Место, где мы сидели, было на крыше, куда вела убийственно узкая винтовая лестница синего цвета. Мы поднимались и поднимались, минуя людей на разных этажах. Становилось темнее. Единственным источником света на крыше была одинокая свеча за одним единственным столиком. Там-то мы и приземлились. В полумраке мы говорили о самых разных вещах, начиная от акцентов и религии и заканчивая глупыми пошлыми шутками Л, который между нами получил нецензурное рифмованное продолжение, поэтому теперь он ЛП. Зависать с немцами было неплохо, пока за пережевыванием овощей из омлета я не поймала себя на мысли, что выпадаю из разговора. Знаете, то чувство, когда ты не участвуешь в диалоге, а только становишься его свидетелем, изредка киваешь головой и смеешься, когда нужно смеяться. Так вот, я выпала из этого развеселого диалога, и почувствовала себя как-то неудобно. Как будто подслушиваю, а оглядев столик, я поняла, что Х., кажется, тоже чувствует себя неловко. Меня буквально спас звонок от К., которая в эти выходные была с другими стажерами. К. предложила встретиться, как мы и просили. Но, так как дамы хотели провести время с немцами, мы с Х. побежали к новогодней елке по узким ступенькам.

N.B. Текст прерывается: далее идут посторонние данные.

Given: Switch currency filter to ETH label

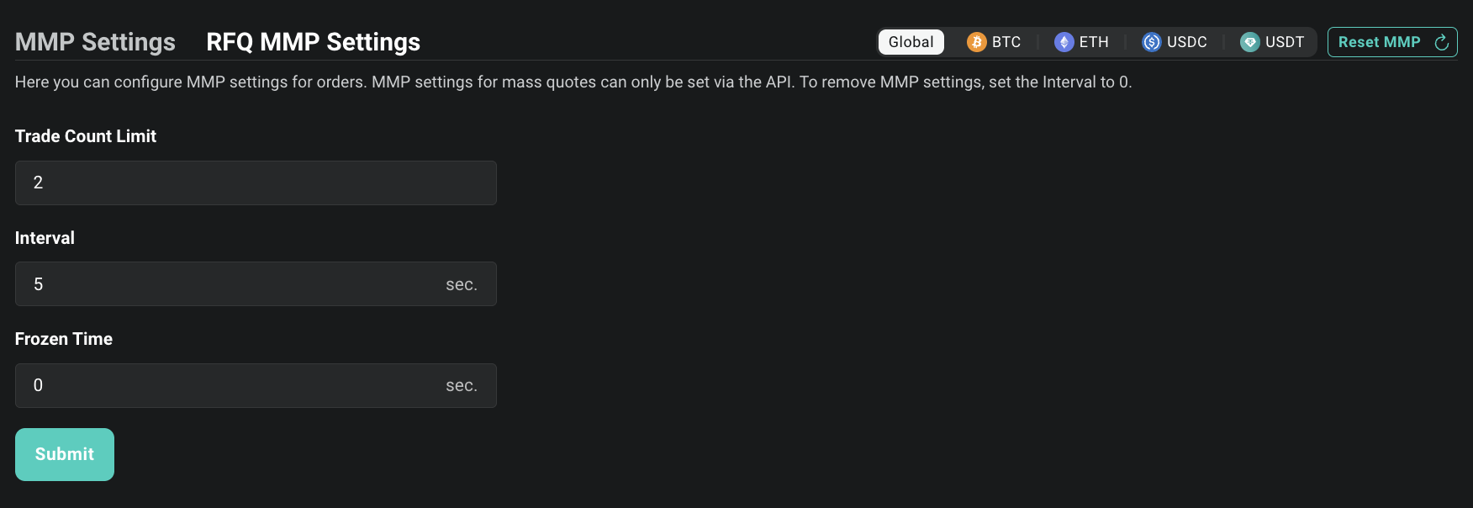Looking at the screenshot, I should tap(1094, 42).
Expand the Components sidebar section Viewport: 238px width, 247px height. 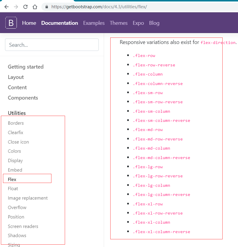23,98
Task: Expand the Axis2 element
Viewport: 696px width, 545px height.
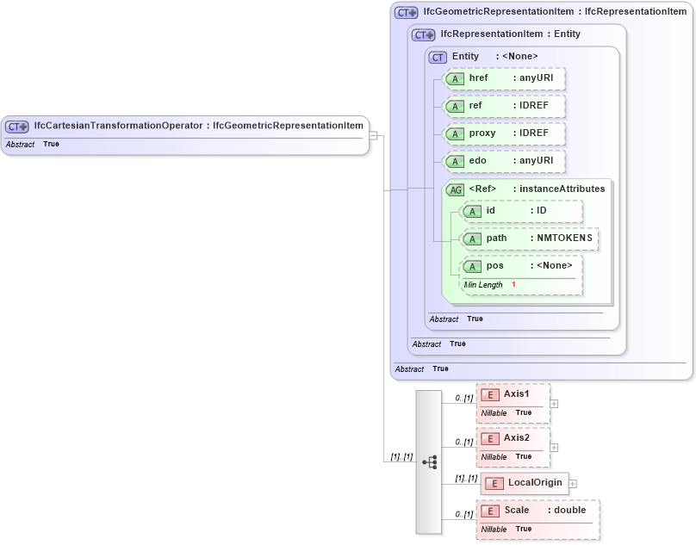Action: click(554, 446)
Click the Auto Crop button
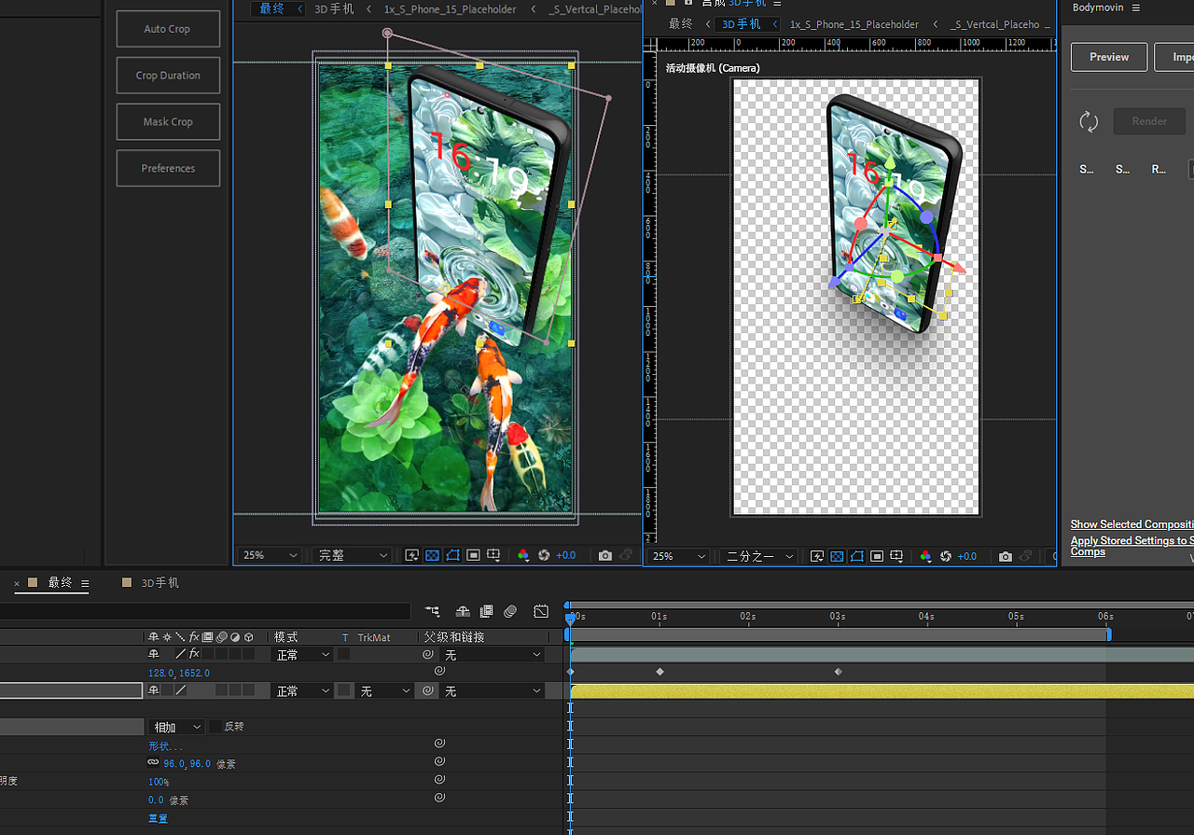This screenshot has width=1194, height=835. coord(168,29)
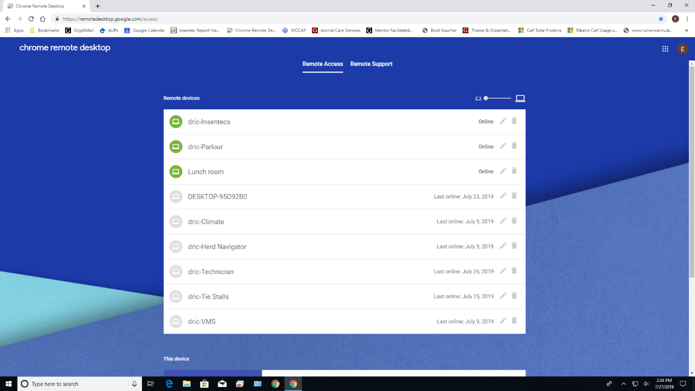This screenshot has height=391, width=695.
Task: Switch to the Remote Support tab
Action: [371, 64]
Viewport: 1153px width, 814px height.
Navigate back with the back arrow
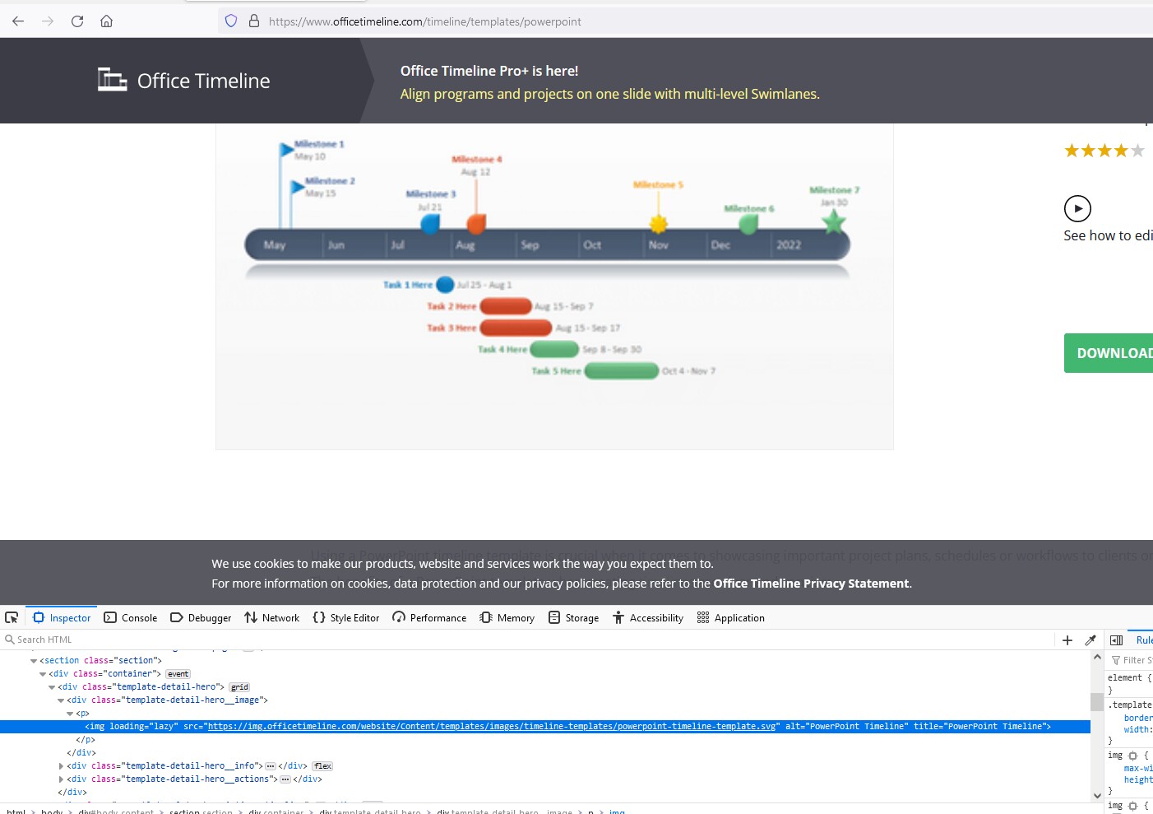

Прохладный ночной воздух окутал нас, как только мы покинули кафе. Наверху было теплее: то ли от свечки, то ли от тесной компании. На часах – полночь. Мы на площади старой медины в Шефшауэне, где по периметру расположены разнообразные кафе и рестораны. Почти все столики заняты. В Москве я бы подумала: Пятница. Но здесь это – стиль жизни. Проводить размеренные вечера в медине в компании семьи и друзей, за большим количеством и еды и небольшим количеством алкоголя. Кругом – жизнь. Ночная и суетливая. Официанты крутятся, приветствуя тебя на всех языках, пытаясь всучить меню. Торговцы привлекают твое европейское внимание Бонжурами и Мадамами. Мы пробираемся к елке и садимся на бордюр на то место, где несколько часов назад девочкам разукрашивали руки. Мимо нас пробегают дети, напротив, на другом бордюре – парни с гитарой и бонго. К их кружку постепенно примыкают люди, в то время как к нам примыкает К. Музыканты начинают петь что-то задорно-непонятное, кто-то приплясывает рядом, кто-то стреляет глазами в каждую проходящую девушку. Позже к нам присоединяются другие стажеры. Вру. Они присоединяются к музыкантам. Парни, пытаясь почувствовать и показать себя уже полностью «местными», уверенно садятся в круг, покачивают в такт головой и панибратски хлопают музыканта по плечу. Девушки стоят рядом, присаживаются на выступы из камня, кладут ногу на ногу, поправляют волосы, в общем, ведут себя как девушки в мужской компании. Б. пытается быть самой местной и самой раскованной, буквально плюхаясь на колени парню, который поет. Кажется, Б. снова выпила. Я, К. и Х. все также сидим напротив. Покинув кафе, я почувствовала себя лучше, да и им, по-моему, стало комфортнее там, пара на пару. Мы говорим о всяких мелочах, киваем и улыбаемся братьям-стажерам, как-то незаметно перебираясь ближе к источнику звука. Ночь. Прохладный ветер вперемешку с теплой землей. Коктейль «Беспечность» из ударов по барабанам, разноголосого пения и приглушенных огней, которые светят самым ярким пламенем из темноты. Я чувствовала себя настолько полноценно, настолько азартно и трепетно (не уверена, что так можно, но я определенно чувствовала себя так). Как будто вдыхаешь до безумия вкусный свежий воздух в пустые легкие, наполняя себя безграничным запасом энергии и живительных сил. Но я откладываю их на потом. На холодные будни в огромном пасмурном городе, где мне действительно понадобится этот африканский эликсир жизни. Простой до чертиков. Воздух и всего-то.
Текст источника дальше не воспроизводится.